Exeter Civic Society

Exeter Civic Society

Harlequins Centre Redevelopment

We have copied some of the revised drawings from the planning application site so members can view the application more easily.

In 2019 Exeter City Council received a planning application for the redevelopment of the shopping centre site to build a Hotel and a Co-living block. The proposals were for 298 co-living rooms with amenity space and 230 cycle spaces, and the hotel would have 114 bedrooms with restaurant and 42 parking spaces. The Harlequins Centre has had a troubled recent past with many shop units being empty, and it’s exterior architecture is said by many to be ugly and over bearing, particularly the Paul Street elevations which are austere and without windows or any interest. The concrete vehicular ramp from Paul Street to the Guildhall Centre car park is an eyesore and a hindrance to redevelopment of the site, but needs to remain for the foreseeble future.

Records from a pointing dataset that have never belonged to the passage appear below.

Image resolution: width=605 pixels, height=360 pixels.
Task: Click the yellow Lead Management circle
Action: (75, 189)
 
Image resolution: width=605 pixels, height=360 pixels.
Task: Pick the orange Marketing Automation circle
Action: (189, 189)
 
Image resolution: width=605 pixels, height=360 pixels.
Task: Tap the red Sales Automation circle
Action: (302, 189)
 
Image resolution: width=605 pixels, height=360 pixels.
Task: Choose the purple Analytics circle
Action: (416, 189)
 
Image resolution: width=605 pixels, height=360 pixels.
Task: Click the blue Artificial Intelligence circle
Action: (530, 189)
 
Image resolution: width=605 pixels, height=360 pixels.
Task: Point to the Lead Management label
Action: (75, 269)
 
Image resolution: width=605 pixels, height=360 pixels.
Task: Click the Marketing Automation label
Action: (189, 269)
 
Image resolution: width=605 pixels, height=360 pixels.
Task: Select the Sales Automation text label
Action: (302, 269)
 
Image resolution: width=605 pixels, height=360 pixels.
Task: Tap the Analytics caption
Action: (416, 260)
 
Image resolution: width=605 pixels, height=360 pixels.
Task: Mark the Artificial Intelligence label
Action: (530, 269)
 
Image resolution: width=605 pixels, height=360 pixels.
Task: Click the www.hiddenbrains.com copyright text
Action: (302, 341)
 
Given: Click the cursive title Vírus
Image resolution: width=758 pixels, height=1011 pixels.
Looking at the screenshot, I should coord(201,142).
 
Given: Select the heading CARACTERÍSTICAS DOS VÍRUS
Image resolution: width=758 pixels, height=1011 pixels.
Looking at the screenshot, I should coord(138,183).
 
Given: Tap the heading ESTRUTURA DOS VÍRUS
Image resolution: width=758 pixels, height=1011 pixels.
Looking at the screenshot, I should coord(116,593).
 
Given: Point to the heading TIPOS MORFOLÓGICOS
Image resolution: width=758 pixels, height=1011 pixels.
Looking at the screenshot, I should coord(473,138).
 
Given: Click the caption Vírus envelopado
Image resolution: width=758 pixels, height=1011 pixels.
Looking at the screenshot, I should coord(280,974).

The application for redevelopment from Curlew Developments has been roundly condemned with over 200 objections, including from the Civic Society and English Heritage. Whilst many of us wish to see the Harlequins Centre buildings replaced and for Paul Street to be made more attractive, the height and mass of the proposed redevelopment is not appropriate for this site, which is positioned in the City Centre Conservation area, is adjacent to the Roman City Wall (a national monument), and is adjacent to the St Davids Conservation area and homes in Northernhay Street.

As a result of the large number of objections, the applicant decided to submit a slightly revised scheme in May 2020 by reducing the height of the two blocks by one floor, removing co-living rooms from the Hotel block, and changing the designs of each block to differentiate each. The overall level of accommodation now is 259 co-living rooms and 138 cycle spaces and the hotel will have 128 bedrooms with 44 car park spaces. The Co-living block has five floors of accommodation plus the ground floor which is 1.5 floor height, and a roof parapet to shield equipment located there; in all this equates to seven storeys, but adjacent buildings are 3-4 storeys. The Hotel block is similar in height to the Guildhall Centre but the tower part also extends to seven storeys from street level with the block fronting Paul Street extending to five storeys.

It is highly likely that the Civic Society will again object to the revised proposals.